Landscape of essential growth and fluconazole-resistance genes in the human fungal pathogen Cryptococcus neoformans
Fig 2
TN-seq enabled prediction of gene essentiality.
(A) 176 unique transposon insertions (orange vertical lines) are plotted along a region of Chromosome 1 centered on the known essential gene ERG11 and showing two flanking predicted nonessential genes. For nine of the displayed sites, we recovered transposon insertions in both orientations. (B) Flow chart depicting the random forest approach to classifying gene essentiality. (C) Schematic illustrating parameters that describe each gene within the TN-seq data for machine learning. (D) Precision recall curve describing tradeoff between precision and recall for the random forest model. Each point is the mean of 100 replicates where the training data was randomly split into training and validation sets.
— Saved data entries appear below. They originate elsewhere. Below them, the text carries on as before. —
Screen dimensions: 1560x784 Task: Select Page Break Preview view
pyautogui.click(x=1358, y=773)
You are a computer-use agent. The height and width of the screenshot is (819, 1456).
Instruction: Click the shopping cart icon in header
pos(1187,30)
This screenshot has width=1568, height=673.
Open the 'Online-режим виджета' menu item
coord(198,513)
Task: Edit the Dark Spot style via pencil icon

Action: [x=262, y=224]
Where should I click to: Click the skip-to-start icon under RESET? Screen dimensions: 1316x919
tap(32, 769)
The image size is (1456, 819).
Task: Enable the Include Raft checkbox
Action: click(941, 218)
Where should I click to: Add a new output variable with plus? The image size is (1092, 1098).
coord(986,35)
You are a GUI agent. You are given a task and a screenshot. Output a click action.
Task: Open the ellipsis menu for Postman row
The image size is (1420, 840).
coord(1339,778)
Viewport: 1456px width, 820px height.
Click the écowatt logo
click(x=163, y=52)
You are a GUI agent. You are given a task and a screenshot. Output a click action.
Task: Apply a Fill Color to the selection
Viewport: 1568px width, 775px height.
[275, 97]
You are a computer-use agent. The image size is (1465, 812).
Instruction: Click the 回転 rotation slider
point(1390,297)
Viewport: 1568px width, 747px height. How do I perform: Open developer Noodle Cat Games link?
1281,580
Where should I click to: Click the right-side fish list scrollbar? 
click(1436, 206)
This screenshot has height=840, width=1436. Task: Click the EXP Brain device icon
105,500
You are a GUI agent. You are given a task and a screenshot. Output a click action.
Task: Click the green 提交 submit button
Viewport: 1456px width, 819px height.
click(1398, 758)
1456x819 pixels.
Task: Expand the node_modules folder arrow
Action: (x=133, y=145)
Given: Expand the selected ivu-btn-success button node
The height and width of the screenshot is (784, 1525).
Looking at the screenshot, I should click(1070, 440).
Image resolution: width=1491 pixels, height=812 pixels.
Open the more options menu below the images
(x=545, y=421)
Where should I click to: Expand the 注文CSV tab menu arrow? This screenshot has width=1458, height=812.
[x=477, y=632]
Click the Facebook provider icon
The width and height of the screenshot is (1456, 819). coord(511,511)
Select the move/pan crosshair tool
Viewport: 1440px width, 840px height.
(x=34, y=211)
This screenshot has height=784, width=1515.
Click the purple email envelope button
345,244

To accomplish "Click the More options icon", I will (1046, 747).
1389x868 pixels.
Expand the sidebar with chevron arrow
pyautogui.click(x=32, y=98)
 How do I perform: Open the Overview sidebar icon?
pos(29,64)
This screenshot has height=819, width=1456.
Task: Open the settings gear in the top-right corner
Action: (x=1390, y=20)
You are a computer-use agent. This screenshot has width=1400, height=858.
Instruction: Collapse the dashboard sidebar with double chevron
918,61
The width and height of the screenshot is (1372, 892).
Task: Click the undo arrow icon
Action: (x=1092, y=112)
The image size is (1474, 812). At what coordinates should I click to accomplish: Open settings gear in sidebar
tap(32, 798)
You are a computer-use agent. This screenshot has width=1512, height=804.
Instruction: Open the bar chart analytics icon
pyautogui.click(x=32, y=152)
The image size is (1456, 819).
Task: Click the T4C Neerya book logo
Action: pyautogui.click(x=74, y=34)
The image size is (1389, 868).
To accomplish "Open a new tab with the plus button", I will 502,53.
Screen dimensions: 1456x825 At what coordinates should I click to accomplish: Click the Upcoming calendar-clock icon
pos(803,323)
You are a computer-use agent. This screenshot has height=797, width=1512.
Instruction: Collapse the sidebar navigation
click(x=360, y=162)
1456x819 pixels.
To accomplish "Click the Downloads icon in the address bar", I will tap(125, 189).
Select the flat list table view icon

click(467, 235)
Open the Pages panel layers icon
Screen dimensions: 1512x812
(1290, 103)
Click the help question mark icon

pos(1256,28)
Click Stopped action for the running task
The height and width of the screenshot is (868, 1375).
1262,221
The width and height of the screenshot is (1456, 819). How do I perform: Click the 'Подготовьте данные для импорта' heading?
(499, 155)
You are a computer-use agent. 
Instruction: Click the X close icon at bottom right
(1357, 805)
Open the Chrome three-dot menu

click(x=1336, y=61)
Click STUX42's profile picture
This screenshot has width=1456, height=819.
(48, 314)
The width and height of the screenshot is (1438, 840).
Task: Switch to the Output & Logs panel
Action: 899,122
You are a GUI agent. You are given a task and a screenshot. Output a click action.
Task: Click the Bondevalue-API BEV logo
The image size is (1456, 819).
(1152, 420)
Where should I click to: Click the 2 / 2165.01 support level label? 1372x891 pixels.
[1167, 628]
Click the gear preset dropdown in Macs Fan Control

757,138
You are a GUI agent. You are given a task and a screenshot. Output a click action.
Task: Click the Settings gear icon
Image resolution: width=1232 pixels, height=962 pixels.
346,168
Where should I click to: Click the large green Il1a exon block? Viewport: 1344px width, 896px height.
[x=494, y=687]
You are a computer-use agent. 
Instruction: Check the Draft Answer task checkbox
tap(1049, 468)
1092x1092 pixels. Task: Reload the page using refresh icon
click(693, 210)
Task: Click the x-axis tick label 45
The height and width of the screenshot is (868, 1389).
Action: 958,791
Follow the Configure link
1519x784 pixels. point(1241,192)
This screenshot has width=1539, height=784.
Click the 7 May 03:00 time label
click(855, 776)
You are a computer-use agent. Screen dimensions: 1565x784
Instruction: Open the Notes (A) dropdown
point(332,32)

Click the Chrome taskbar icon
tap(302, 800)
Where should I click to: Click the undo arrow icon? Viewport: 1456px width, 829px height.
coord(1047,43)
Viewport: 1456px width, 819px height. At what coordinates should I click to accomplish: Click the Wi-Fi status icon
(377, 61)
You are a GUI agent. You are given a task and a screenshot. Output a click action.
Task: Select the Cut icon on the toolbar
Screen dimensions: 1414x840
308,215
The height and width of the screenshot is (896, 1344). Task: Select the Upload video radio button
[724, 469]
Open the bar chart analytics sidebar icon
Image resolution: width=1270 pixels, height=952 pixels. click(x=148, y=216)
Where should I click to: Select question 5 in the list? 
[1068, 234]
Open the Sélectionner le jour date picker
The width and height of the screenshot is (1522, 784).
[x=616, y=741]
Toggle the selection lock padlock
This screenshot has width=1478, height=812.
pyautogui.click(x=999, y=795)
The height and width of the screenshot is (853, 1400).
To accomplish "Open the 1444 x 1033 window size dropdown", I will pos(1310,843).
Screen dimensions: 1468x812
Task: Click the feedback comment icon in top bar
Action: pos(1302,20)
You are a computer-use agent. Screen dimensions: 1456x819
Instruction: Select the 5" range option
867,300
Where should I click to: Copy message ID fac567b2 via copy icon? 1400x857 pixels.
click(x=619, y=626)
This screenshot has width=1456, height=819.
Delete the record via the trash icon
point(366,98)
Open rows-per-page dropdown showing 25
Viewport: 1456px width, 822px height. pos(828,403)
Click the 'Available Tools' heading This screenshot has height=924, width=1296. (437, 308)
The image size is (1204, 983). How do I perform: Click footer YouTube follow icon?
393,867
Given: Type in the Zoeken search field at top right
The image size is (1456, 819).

The threshold was then varied by 0.01 from 0.01 to 0.99 for each set. (E) The importance of each feature for the V2 model is plotted. Each importance value is also calculated from the same 100 replicates of the training data. Error bars indicate standard deviation. (F) Histogram of the essentiality prediction score for the entire gene set of C. neoformans based on the mean of 100 replicates. Data underlying A can be found in S1 Data at 10.5281/zenodo.15264486. Data underlying F can be found in S1 Table. Raw data underlying D–E can be found in corresponding excel sheets at 10.5281/zenodo.15264486.